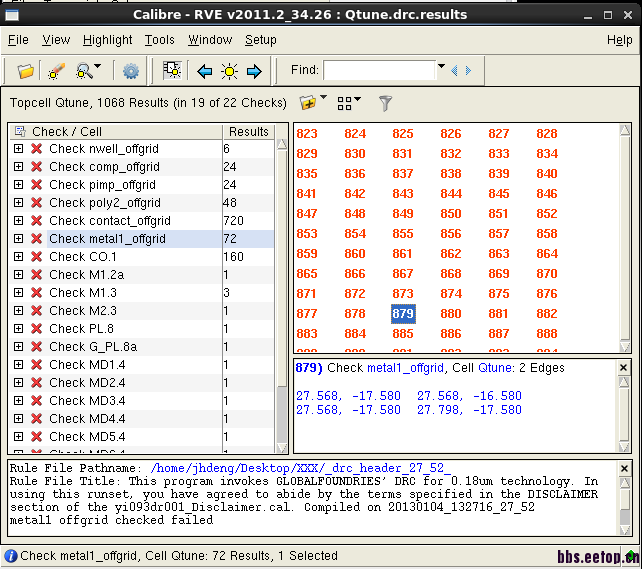Click the red X beside Check CO.1
Image resolution: width=642 pixels, height=569 pixels.
tap(37, 257)
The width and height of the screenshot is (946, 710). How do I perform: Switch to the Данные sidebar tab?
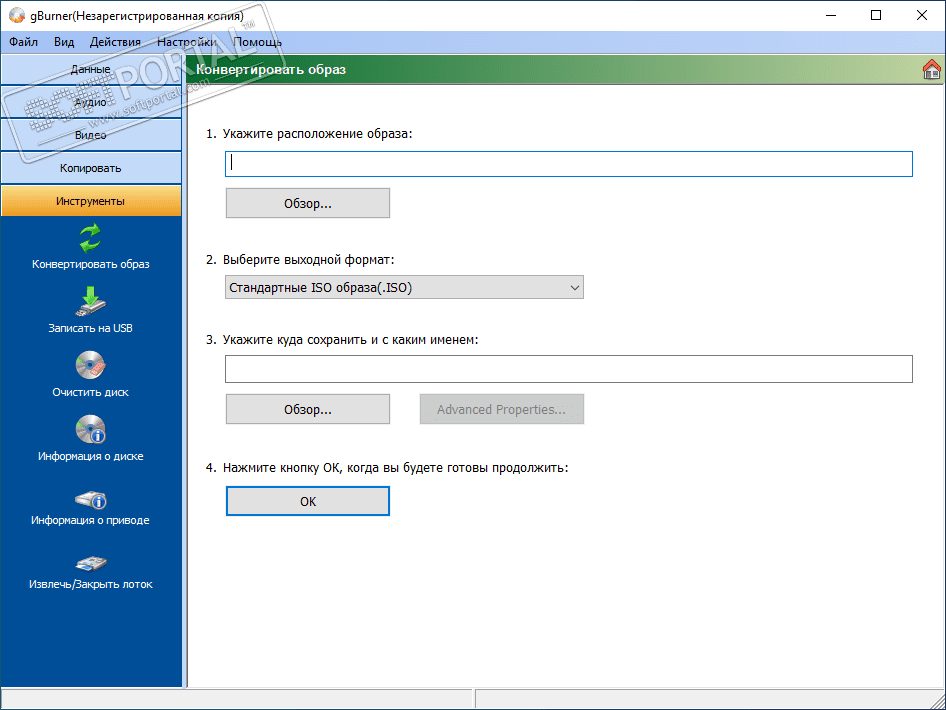[x=90, y=69]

============================================================

Turn every line of the listing above into a numbered list, skipping blank lines and leaving out the pictures.

Response to the task:
1. Click the red X beside Check CO.1
2. Image resolution: width=642 pixels, height=569 pixels.
3. tap(37, 257)
4. The width and height of the screenshot is (946, 710). How do I perform: Switch to the Данные sidebar tab?
5. [x=90, y=69]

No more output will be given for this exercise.